The 2021 Boston Uprising season was the Boston Uprising fourth season in the Overwatch League and their first under head coach Kim "Lori" Seung-hyun. Boston failed to qualify for any of the four midseason tournaments and missed out on the season playoffs for the third consecutive season.

Preceding offseason

Organizational changes 
In September 2020, assistant coach Rollon "Mini" Hamelin and analyst Jake "Spackle" Connell left the organization. A month later, the Uprising transitioned 2020 head coach Vytis "Mineral" Lasaitis into a management position. In his replacement, Boston signed Kim "Lori" Seung-hyun, who was previously the head coach of Korean Overwatch Contenders team World Game Star Phoenix, as the team's new head coach.

Roster changes 
The Uprising entered the free agency with three free agents, all three of which became free agents due to the Uprising not exercising the option to retain the player for another year.

## [Dataset content]

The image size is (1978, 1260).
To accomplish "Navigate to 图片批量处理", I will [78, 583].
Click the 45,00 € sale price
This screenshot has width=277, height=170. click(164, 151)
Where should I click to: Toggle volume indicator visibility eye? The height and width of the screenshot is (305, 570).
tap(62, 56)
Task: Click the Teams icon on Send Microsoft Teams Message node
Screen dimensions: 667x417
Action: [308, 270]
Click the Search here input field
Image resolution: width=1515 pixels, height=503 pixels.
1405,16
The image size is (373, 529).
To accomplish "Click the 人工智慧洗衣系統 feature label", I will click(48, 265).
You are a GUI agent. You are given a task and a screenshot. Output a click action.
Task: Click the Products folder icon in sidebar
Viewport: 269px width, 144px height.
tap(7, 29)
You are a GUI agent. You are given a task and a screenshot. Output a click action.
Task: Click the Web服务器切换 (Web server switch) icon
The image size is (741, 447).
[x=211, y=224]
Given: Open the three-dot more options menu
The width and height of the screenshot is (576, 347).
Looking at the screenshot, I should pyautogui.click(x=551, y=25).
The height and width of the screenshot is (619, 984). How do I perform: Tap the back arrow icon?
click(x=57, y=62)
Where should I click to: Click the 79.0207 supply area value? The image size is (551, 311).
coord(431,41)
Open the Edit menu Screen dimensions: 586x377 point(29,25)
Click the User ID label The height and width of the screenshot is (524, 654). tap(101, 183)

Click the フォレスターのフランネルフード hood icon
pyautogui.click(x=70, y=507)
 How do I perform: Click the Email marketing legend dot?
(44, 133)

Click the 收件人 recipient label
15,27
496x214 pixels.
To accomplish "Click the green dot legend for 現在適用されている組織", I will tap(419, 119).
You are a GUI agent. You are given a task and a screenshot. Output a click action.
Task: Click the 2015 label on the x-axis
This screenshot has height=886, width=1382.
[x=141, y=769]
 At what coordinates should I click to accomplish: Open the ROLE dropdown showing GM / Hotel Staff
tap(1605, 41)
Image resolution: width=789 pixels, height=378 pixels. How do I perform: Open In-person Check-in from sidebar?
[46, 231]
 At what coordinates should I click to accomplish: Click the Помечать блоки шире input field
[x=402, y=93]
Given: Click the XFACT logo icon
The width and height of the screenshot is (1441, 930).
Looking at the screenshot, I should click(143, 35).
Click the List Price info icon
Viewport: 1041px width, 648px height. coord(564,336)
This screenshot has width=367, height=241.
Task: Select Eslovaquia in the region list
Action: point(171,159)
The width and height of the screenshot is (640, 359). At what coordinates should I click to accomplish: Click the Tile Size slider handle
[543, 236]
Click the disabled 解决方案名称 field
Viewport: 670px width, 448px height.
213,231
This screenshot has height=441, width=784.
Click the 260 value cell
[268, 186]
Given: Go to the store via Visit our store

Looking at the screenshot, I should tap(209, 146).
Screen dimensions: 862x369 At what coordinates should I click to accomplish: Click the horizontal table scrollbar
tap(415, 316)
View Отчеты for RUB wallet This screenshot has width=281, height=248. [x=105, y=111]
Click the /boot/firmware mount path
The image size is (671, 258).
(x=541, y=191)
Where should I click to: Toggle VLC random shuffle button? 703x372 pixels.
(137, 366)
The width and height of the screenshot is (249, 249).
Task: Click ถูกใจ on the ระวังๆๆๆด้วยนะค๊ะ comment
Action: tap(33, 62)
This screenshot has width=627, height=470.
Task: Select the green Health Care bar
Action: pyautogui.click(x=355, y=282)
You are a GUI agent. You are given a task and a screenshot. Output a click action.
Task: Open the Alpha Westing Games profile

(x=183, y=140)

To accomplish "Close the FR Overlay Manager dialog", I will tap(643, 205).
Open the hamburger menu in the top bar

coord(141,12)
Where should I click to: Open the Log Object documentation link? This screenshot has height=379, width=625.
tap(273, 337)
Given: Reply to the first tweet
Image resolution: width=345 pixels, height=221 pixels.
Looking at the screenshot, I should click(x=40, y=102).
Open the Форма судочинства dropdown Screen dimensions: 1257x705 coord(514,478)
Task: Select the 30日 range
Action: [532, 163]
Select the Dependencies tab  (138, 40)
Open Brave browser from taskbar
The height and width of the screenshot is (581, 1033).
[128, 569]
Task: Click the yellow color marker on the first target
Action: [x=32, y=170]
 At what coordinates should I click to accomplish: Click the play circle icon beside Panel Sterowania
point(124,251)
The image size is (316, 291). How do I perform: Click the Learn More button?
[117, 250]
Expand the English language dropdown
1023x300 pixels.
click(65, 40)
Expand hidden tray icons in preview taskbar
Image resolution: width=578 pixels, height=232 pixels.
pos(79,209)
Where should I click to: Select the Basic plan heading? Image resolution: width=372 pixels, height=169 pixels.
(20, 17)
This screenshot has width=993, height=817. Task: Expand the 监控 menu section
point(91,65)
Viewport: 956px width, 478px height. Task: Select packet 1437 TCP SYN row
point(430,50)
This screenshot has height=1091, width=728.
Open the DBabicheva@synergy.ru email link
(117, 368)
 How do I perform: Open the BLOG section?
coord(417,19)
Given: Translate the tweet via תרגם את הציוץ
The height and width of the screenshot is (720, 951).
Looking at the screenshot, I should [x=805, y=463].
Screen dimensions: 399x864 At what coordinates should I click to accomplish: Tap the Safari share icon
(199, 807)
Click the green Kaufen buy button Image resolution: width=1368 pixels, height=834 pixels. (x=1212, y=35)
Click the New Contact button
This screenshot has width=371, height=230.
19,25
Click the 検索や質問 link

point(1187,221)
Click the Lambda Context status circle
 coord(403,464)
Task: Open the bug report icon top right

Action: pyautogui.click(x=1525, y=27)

## [Written exercise A]
Using the 2021 Boston Uprising article above, mark each statement yes or no and quote the words that decide it: (i) Before joining Boston, Kim "Lori" Seung-hyun was head coach of World Game Star Phoenix. (ii) Boston qualified for one of the midseason tournaments in 2021. (iii) The Uprising entered free agency with four free agents.
## [Written exercise B]
Please carry on the 2021 Boston Uprising article from its last sentence.

## [Written answer A]
(i) Yes: "who was previously the head coach of Korean Overwatch Contenders team World Game Star Phoenix"
(ii) No: "Boston failed to qualify for any of the four midseason tournaments"
(iii) No: "The Uprising entered the free agency with three free agents"

## [Written answer B]
Acquisitions 
The Uprising's first offseason acquisition was Hong "im37" Jun-ui, a damage player who had won the most recent Overwatch Contenders Korea title with WGS Phoenix while on a loan from Boston's academy team Uprising Academy, on November 12, 2020. The team's next acquisition was on December 2, 2020, with the signing of former Shanghai Dragons tank player Seo "Stand1" Ji-won. Two weeks later, the Uprising signed Terrance "Soon" Tarlier, a damage player who had played with the Paris Eternal from 2019 to 2020. In February, the Uprising signed two more players; on February 3, 2021, they signed Kim "Valentine" Byeong-ju, a damage player, and Kim "Faith" Hong-gyu, a support player, both of whom won Overwatch Contenders Korea on WGS Phoenix the previous season. Boston's final acquisition of the offseason came hours before the 2021 regular season began; on April 16, 2021, they signed Yun "GaeBullSsi" Young-sun, an off-tank player from their academy team Uprising Academy who would likely split playing time with the Uprising's established off-tank player Leyton "Punk" Gilchrist.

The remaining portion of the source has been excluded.